Connectivity between the Main Node and Peer Node has now been established. Next, this Peer Node has to been assigned to specific assets so that they can be processed by the Peer Node rather than the Main Node.

  1. From the Main Node, navigate to the Asset library and identify the asset (Container or Asset) that will have its jobs processed by this Peer Node. If a Peer Node is assigned to a container, all assets within this container will inherit this Peer Node configuration and their jobs will be processed by this Peer Node.
  2. On this asset, use the Manage > Peer Nodes option and click the Add button. Access to this option requires a space role: Administrator, space role: Asset Manager or an Asset Permission of Asset Manager or higher account.
  3. Using the Peer Name parameter and select the Peer Node by its Peer Name that was created in the previous section. Asset Peer Node Selection Page
  4. Click the Save button to complete this configuration.

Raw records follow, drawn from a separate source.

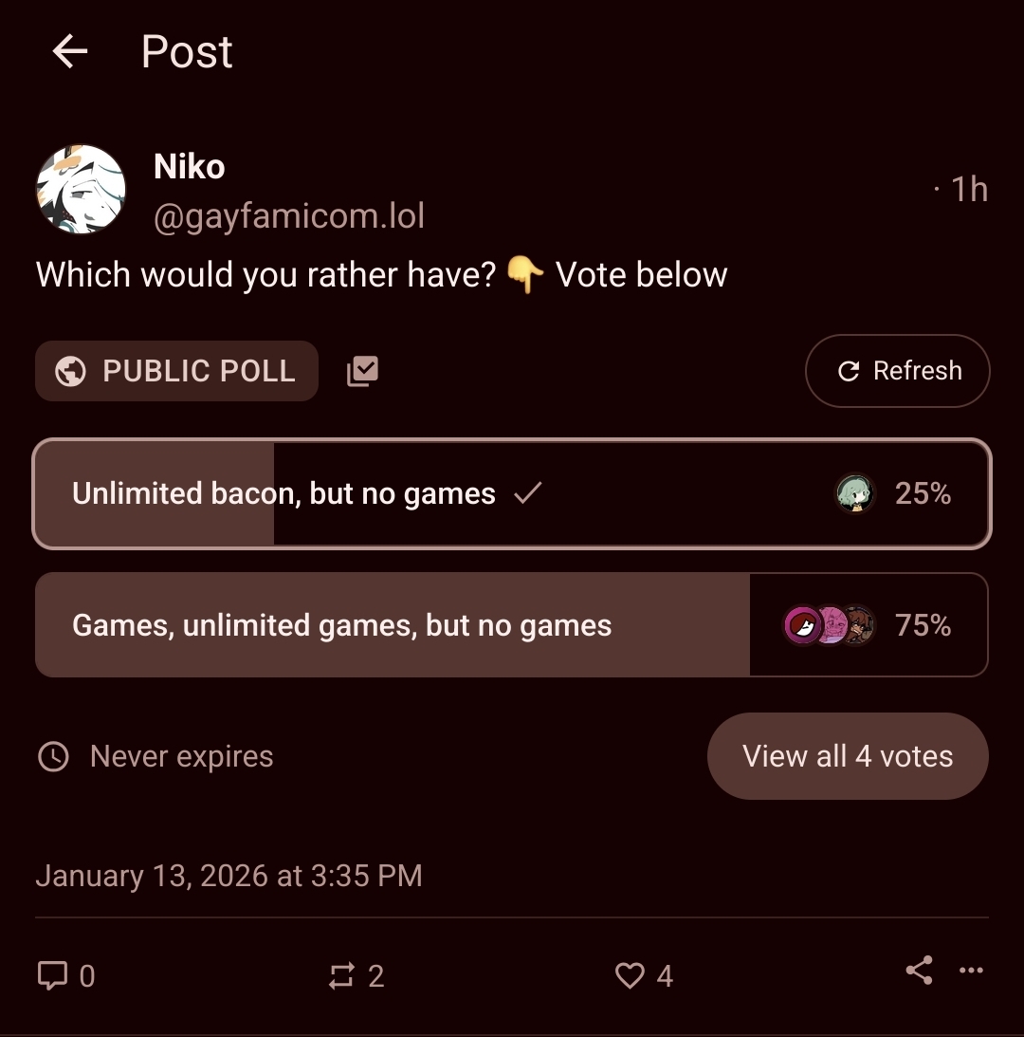
Task: Refresh the poll results
Action: pos(897,371)
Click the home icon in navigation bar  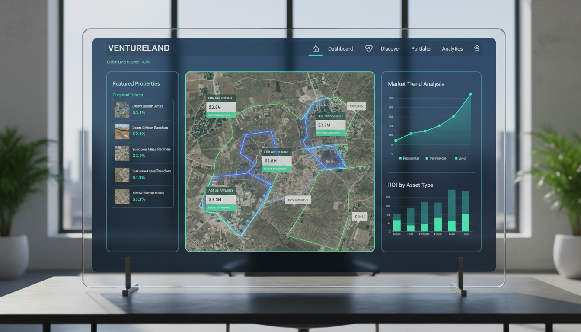click(x=316, y=49)
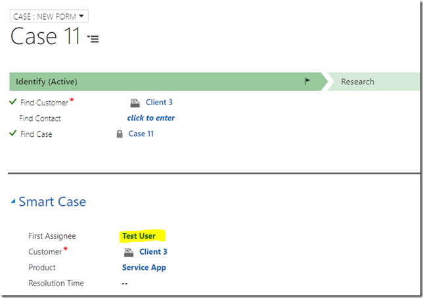Viewport: 423px width, 298px height.
Task: Click the flag icon on Identify stage
Action: (307, 81)
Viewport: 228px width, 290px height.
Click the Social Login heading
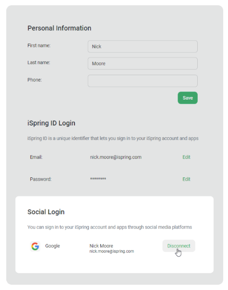(x=46, y=212)
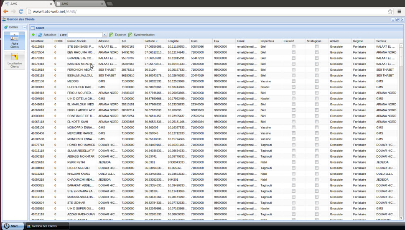Enable Exclusif for MEDDIS row

click(x=293, y=81)
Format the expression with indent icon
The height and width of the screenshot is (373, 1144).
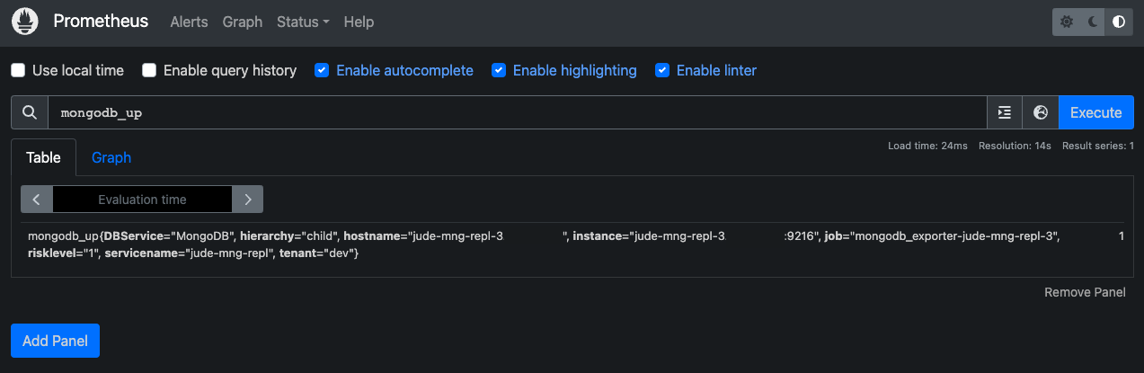pos(1005,112)
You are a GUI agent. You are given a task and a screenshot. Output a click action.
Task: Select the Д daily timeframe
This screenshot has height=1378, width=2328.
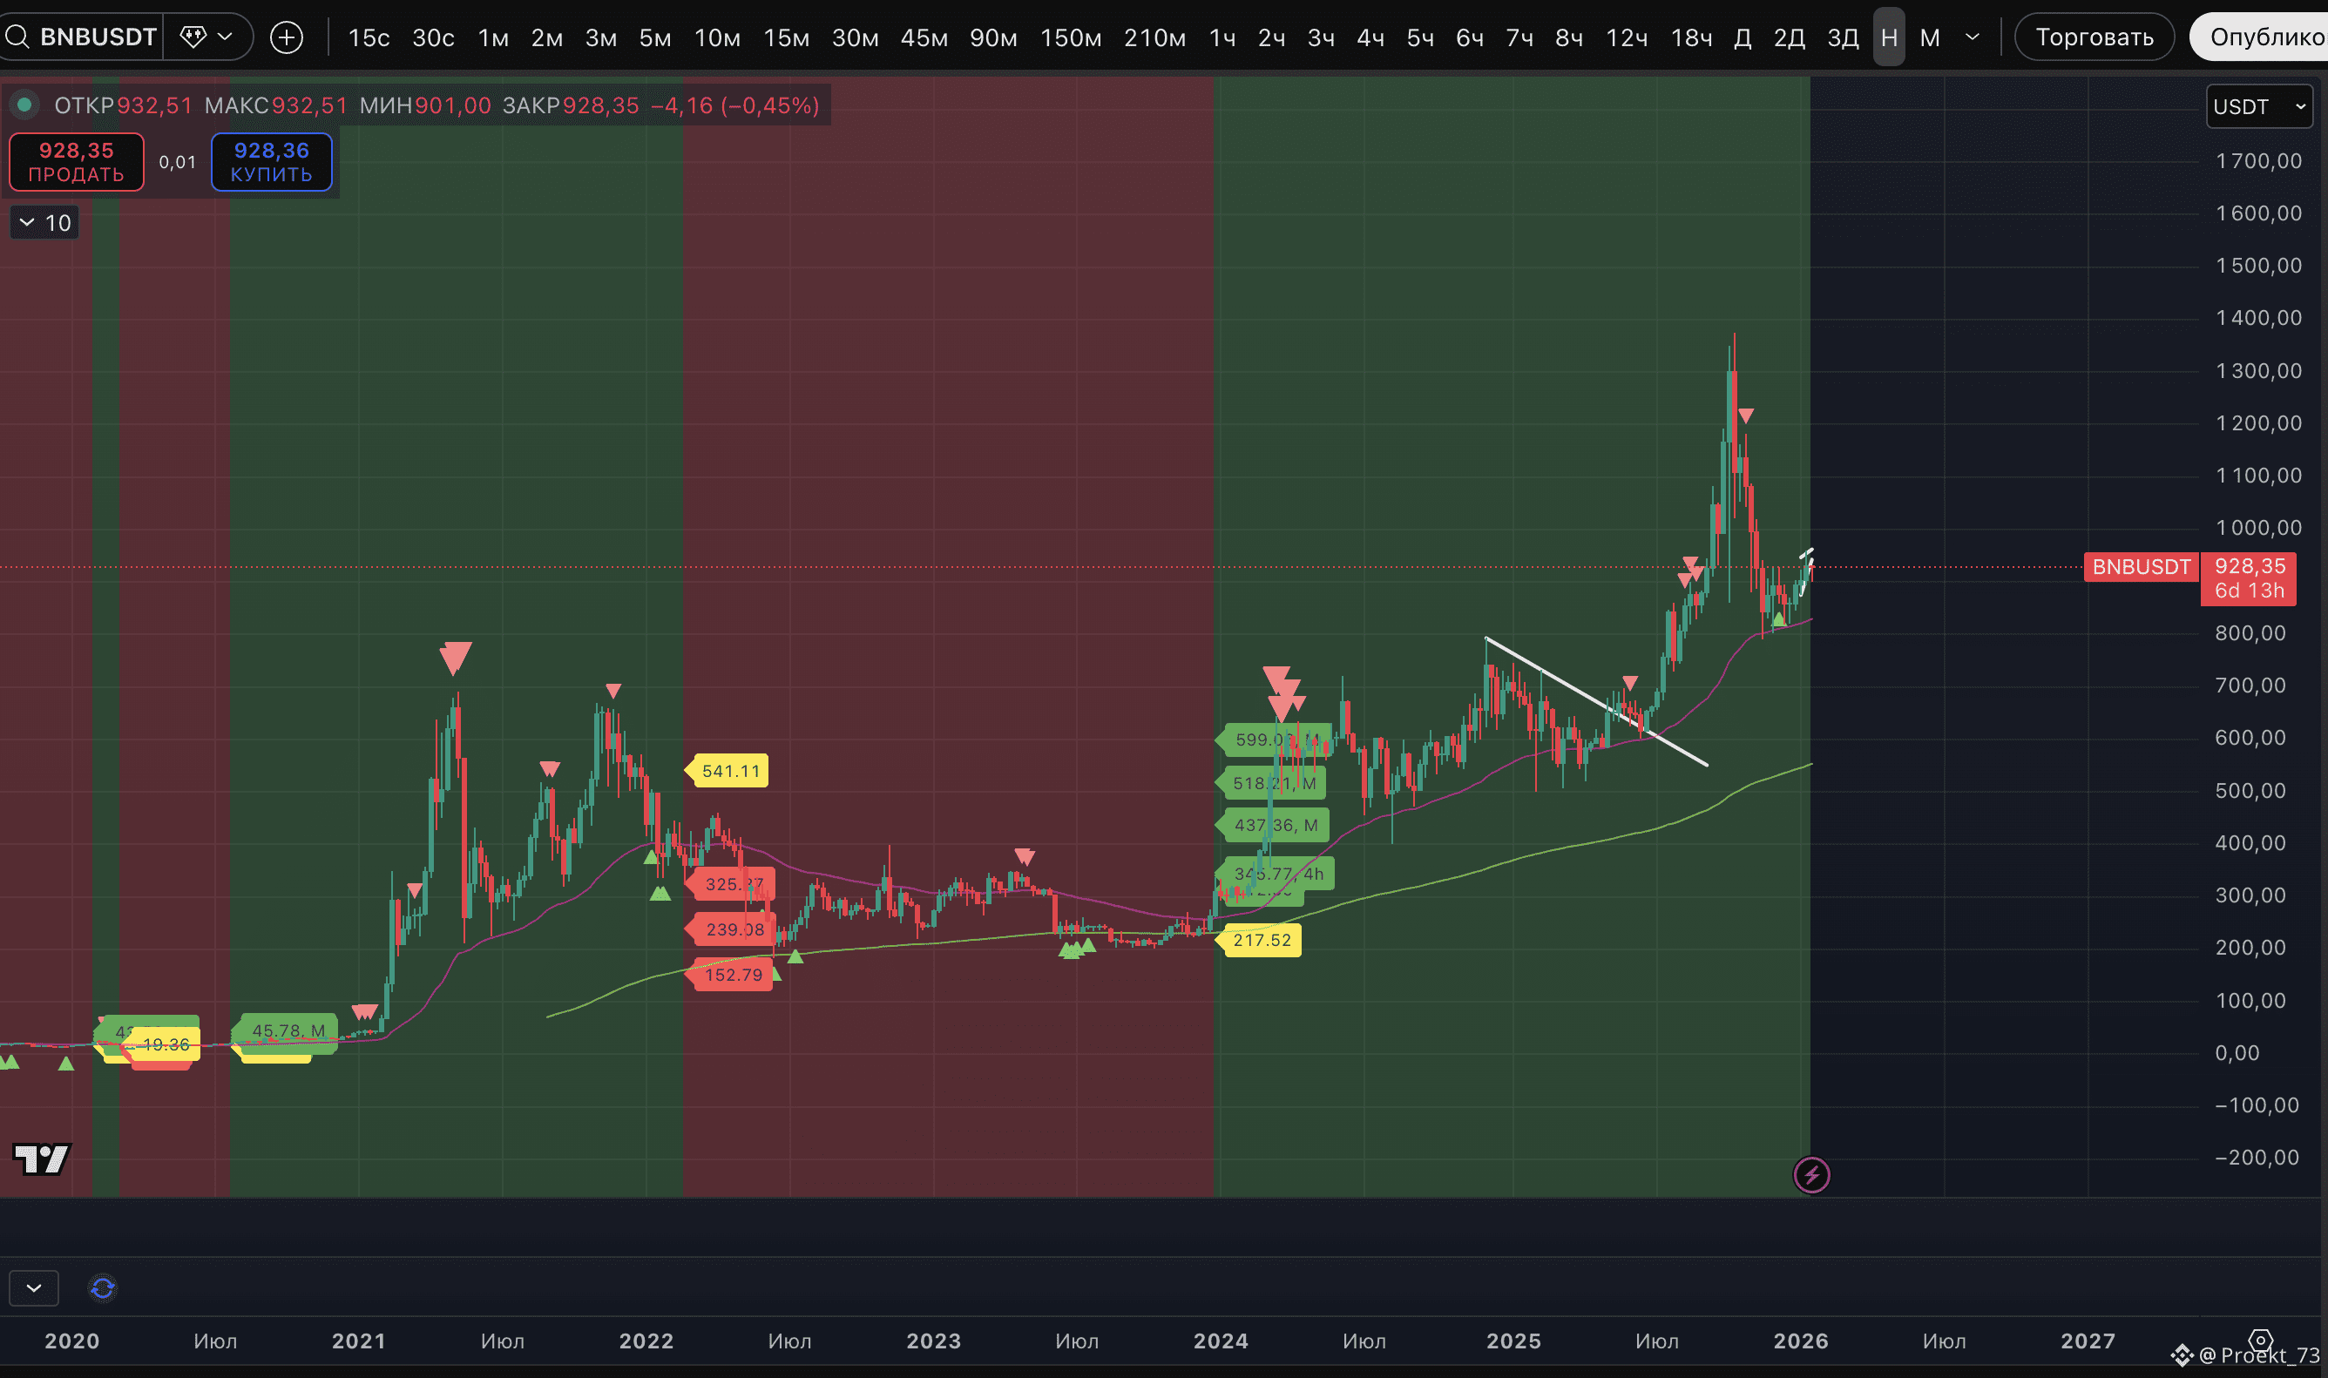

This Peer Node will now be assigned to this asset and enabled for use by default. If you want to Edit, Disable or Delete the configuration, use the Actions menu on this row.

Verifying Peer Node Job Execution

After the Peer Node configuration is complete, it is time to test and verify its use. The following section will confirm that the Peer Node is being used for remote job execution as intended.

  1. From the Asset where the Peer Node is enabled, use its Execute menu to perform an on-demand Job execution like Windows Status or Linux Status. If the Asset is a container, navigate into this container and use one of its child assets to perform this on-demand Job execution test.
  2. Use the Reports > Jobs report from this asset to confirm this job has Completed.
  3. After Completed, use the Actions > Show Details option of this Job to review its metadata. Locate the Node Signature parameter and observe that it displays the Peer Node, Peer Tenant and Peer Space as defined in the previous configuration sections.

    As an example, here is how the Node Signature appears for a Peer Node job execution, where:
    Node Signature Example
    (1) is the Node name 12P-remotePeer-dev of the Peer Node, followed by a :: separator;
    (2) is the Tenant Name proxm-27 where the Peer Node was created, followed by a :: separator; and
    (3) is the Space Name root in this tenant where the Peer Node was created.


This confirms that the Main Node asset and its job was executed using the Peer Node from this asset's configuration.

Note

When two or more enabled Peer Nodes are assigned to an asset, whether through inheritance from a parent container, direct assignment or both, 12Port will randomly select one of the peer nodes to use for each remote job execution.